Nunca he sido y, por falta de habilidad y ganas, os garantizo que nunca seré un buen chef. Si talento e intensidad son los atributos que te hacen perfeccionar en cualquier disciplina, yo parto de cero en materia culinaria. Me gusta comer, como a la mayoría, pero cocinando siento que invierto demasiado tiempo en algo que desaparece muy rápido. Lo mismo que me pasa al pelar una piña. La verdad es que mi ausencia de pericia debe de ser memorable, porque nunca he sentido gratitud por algo que haya preparado. Todo esto suena derrotista, especialmente para un vasco, pero es la verdad. Si tuviera que estar confinado un par de años más, creo que el delantal siempre me quedaría grande. Seguro que encontraría otro pasatiempo.
Tengo la fortuna de tener a alguien en casa que palía a todos mis defectos y yo, simplemente, me dedico a fregar lo mejor que puedo. Y, otra vez, me cuesta conseguirlo. El problema es que soy voluntarioso para hacer propósitos de enmienda que nunca cumplo y, durante un tiempo, prometí que intentaría cocinar. Muy vehementemente, además. Durante una mañana. O ni eso. Recuerdo que mi plan maestro era comprar un artilugio que haría casi cualquier receta con una facilidad pasmosa: la Thermomix. Yo, a quien las instrucciones del Ikea le parece que están en sánscrito, vi cómo se abría ante mí el mar Rojo. Me sentía Moisés, pero en vez de con un bastón, con una espátula. ¿Quién iba a mandar ahora en la cocina?

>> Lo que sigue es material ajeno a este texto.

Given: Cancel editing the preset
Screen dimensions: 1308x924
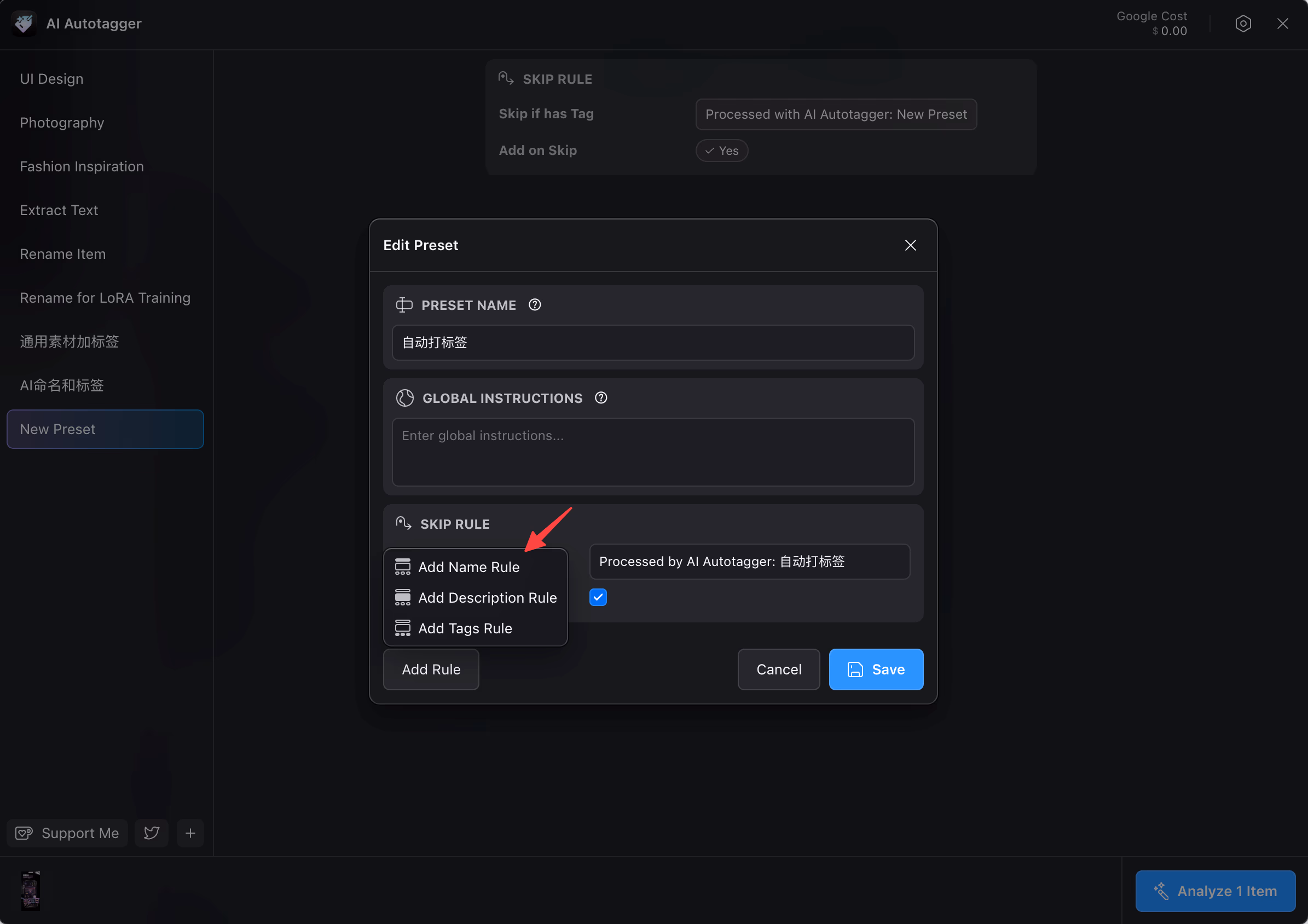Looking at the screenshot, I should (x=778, y=669).
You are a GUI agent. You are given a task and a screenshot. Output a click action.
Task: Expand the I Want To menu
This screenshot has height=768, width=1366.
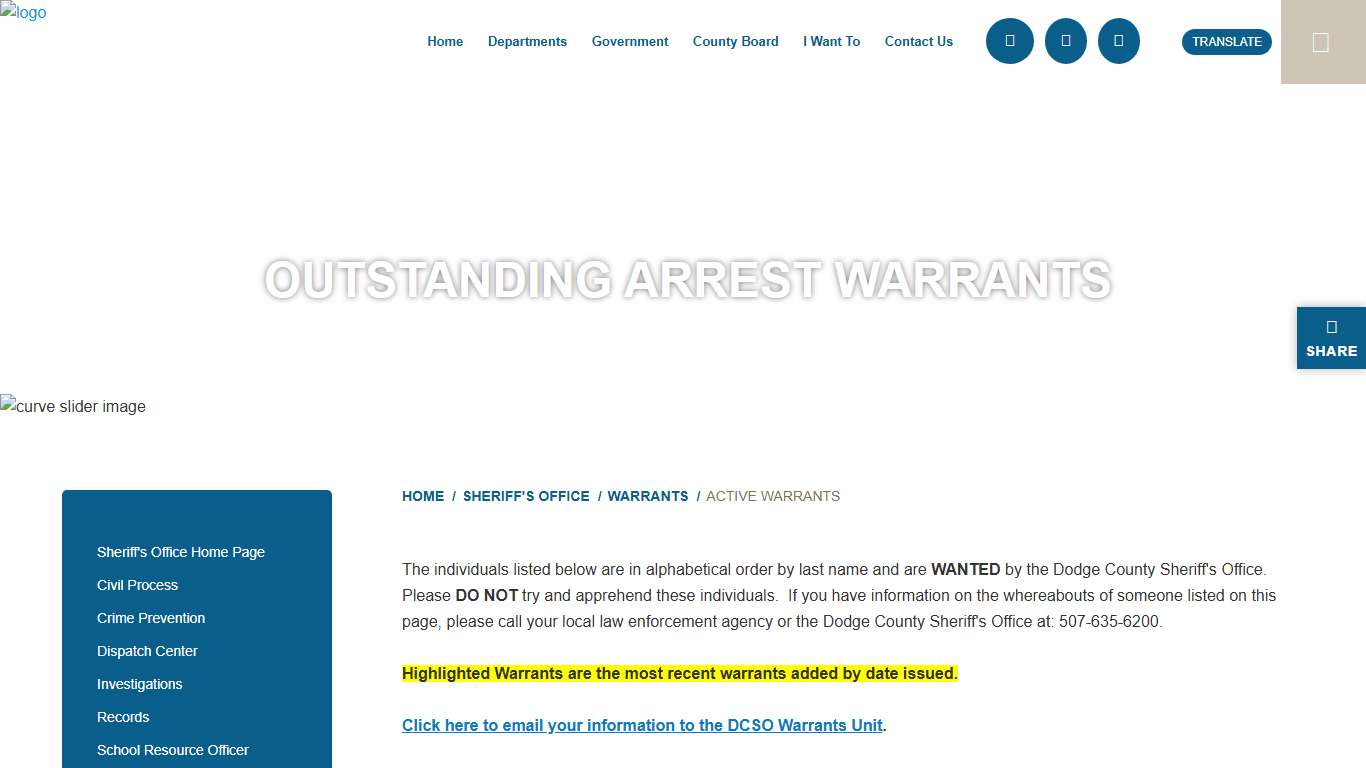831,41
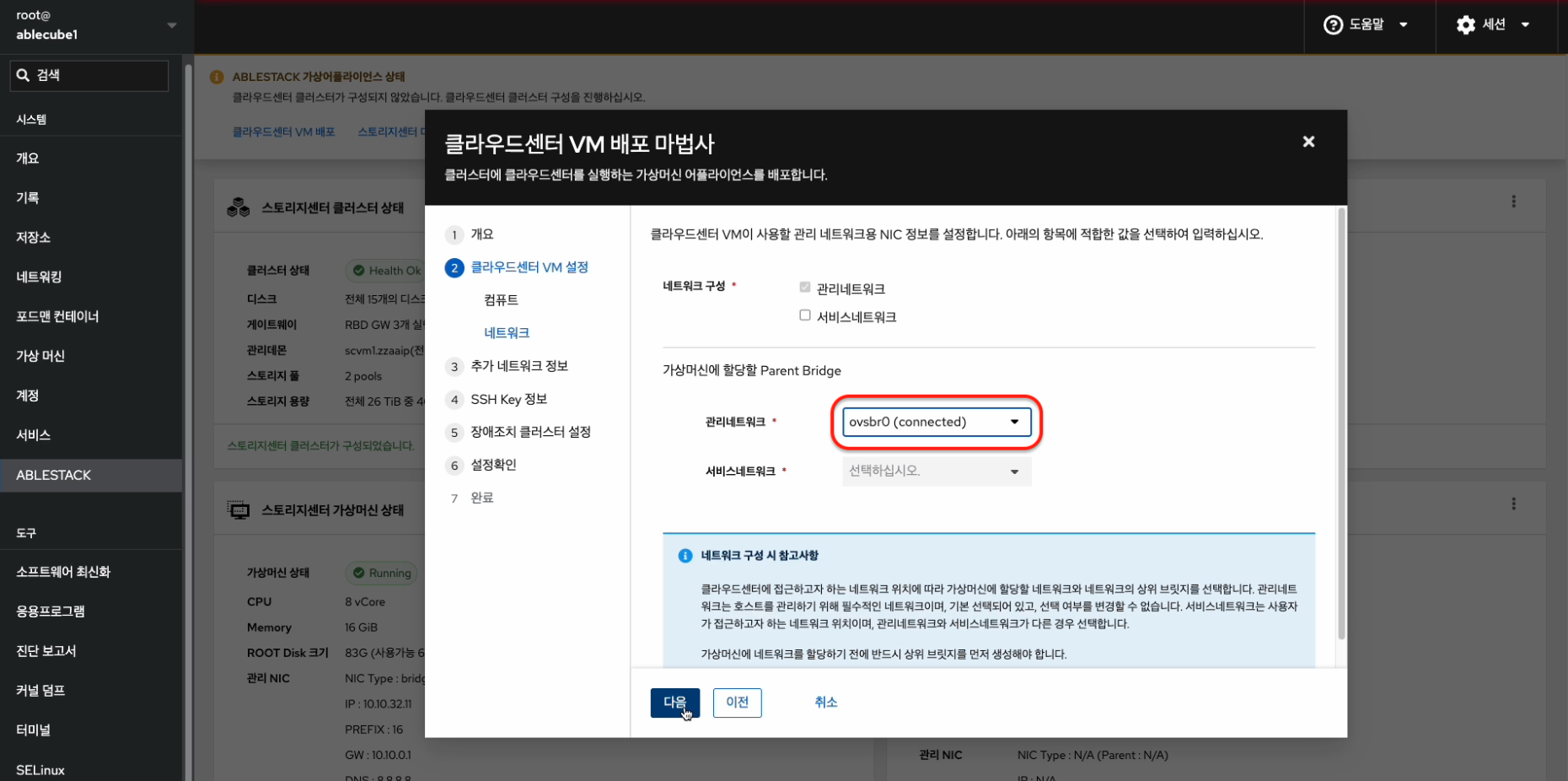Open 가상 머신 in the sidebar
Screen dimensions: 1568x781
[x=40, y=356]
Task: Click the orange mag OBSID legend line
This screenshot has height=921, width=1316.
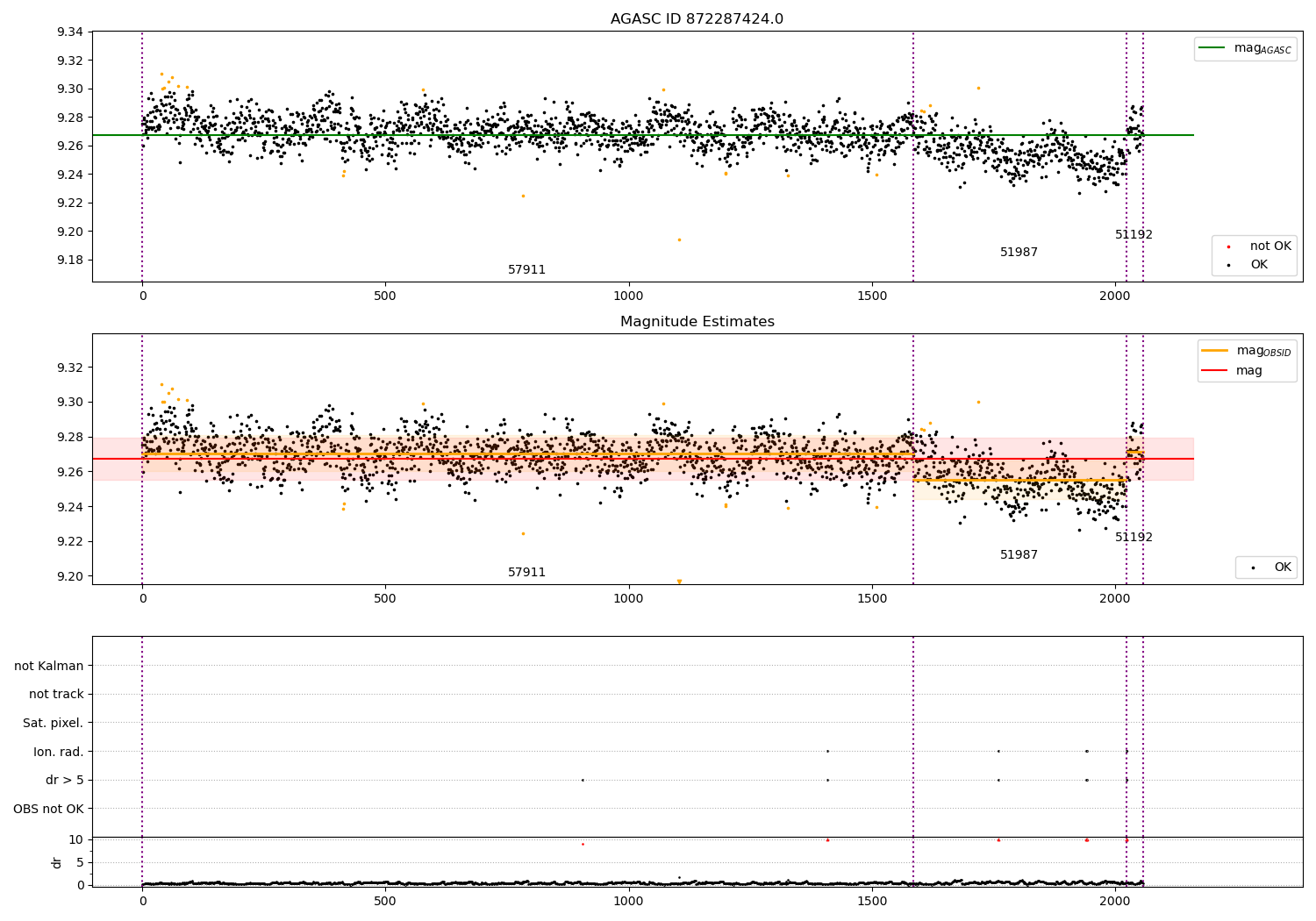Action: 1215,351
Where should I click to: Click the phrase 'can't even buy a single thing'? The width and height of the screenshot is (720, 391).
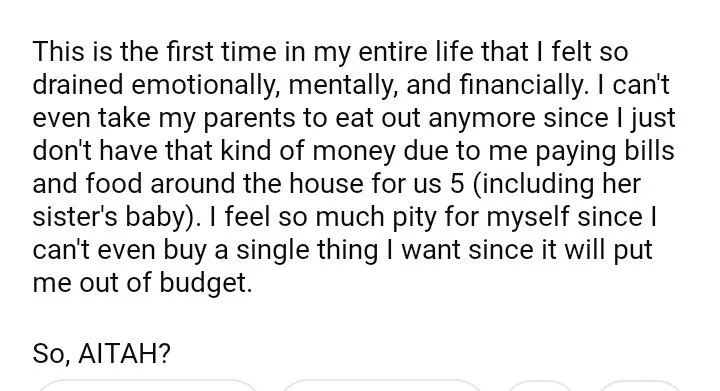205,250
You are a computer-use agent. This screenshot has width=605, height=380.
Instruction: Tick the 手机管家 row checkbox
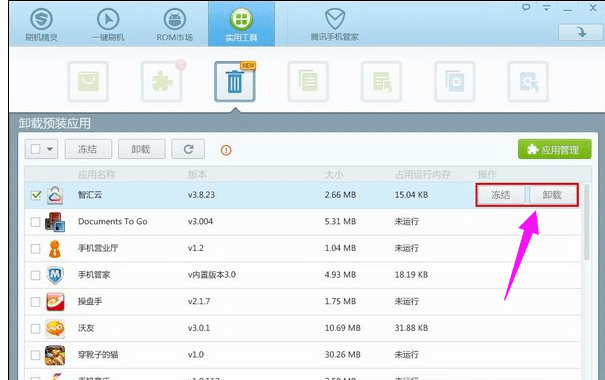pyautogui.click(x=35, y=275)
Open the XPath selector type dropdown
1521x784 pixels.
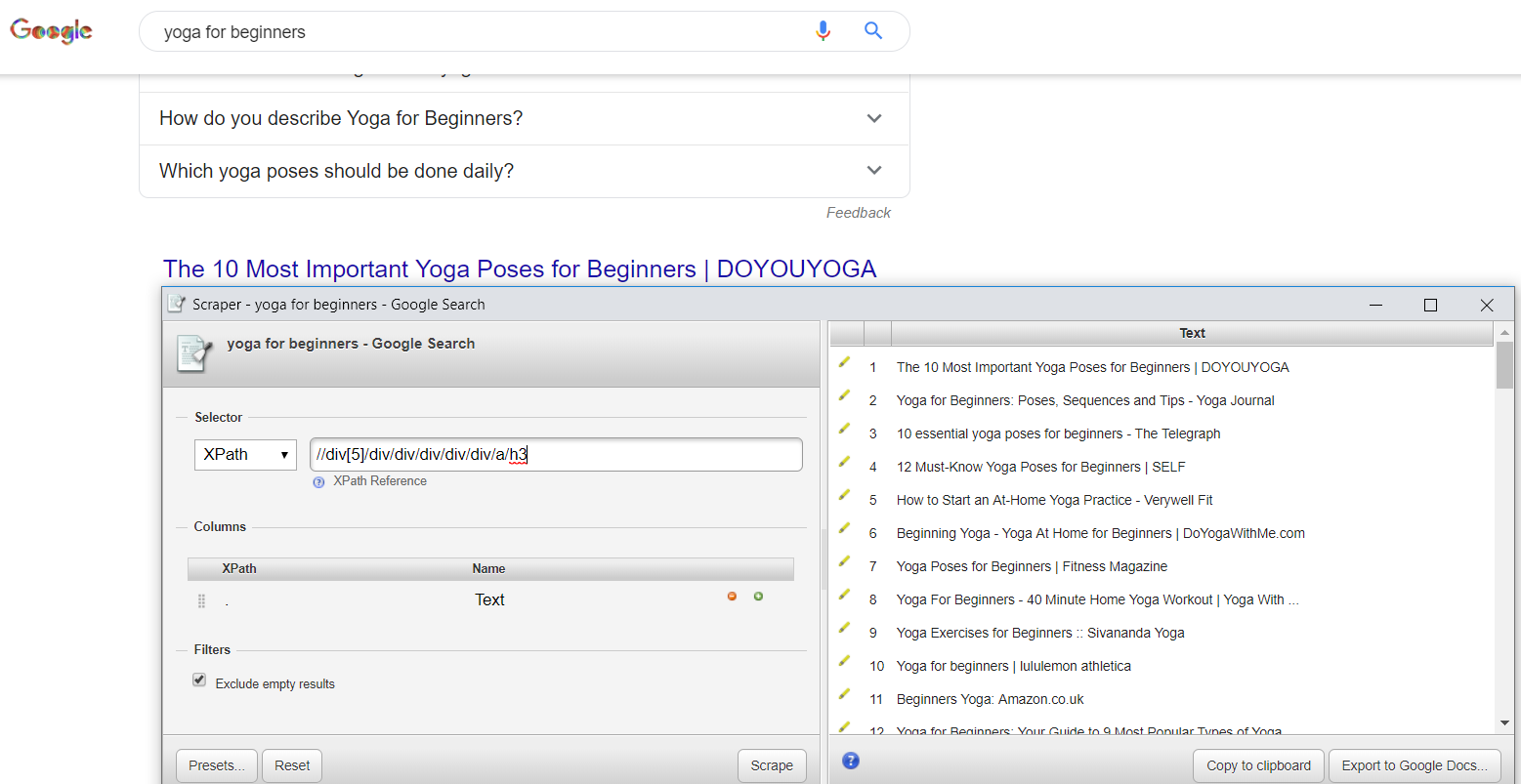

“Disfruta de una comida perfecta en todo momento”, leí. Y empecé a hallar toda una suerte de recetas para este artilugio en distintos blogs por Internet. Pero comenzó a torcérseme el gesto. Me di cuenta de algo tan ridículo como cierto: robotizado el proceso, estandarizadas las medidas, los resultados serían los mismos siempre. Algo no me gustaba. Las imágenes de bizcochos clónicos, exactamente iguales, se iban acumulando en mi mente, sobreponiéndose uno encima del otro. Cintas transportadoras llevaban el mismo puré una y otra vez. Sin parar. Era todo tan fabril, como jugar con la genética para tener un hijo pelirrojo. Todos los que quisieran podían llegar al mismo resultado, muy bueno, sin duda, pero totalmente indiferenciado.
Mi preocupación iba en aumento. ¿Y si en cada disciplina hubiera más Thermomix y no nos estuviéramos dando cuenta? Pensé en la mía, el marketing, y me di cuenta de todas las veces en las que hacemos lo correcto, en las que ponemos los ingredientes exactos, en las que somos académicamente irreprochables, con la solidez de nuestro Power Point ejerciendo de guardiana. Cuántas veces también, demasiadas, llegamos a un resultado indiferenciado. Nadie podrá cuestionarnos el camino, pero el resultado no dejará ninguna huella, como el puré de una Thermomix. Y es que, aunque algunos nunca aprendamos a cocinar, siempre seguiremos siendo unos comensales agradecidos que agradecen un buen plato irrepetible. Por eso, nunca compré esa maldita máquina.
Feliz lunes y que tengáis una gran semana.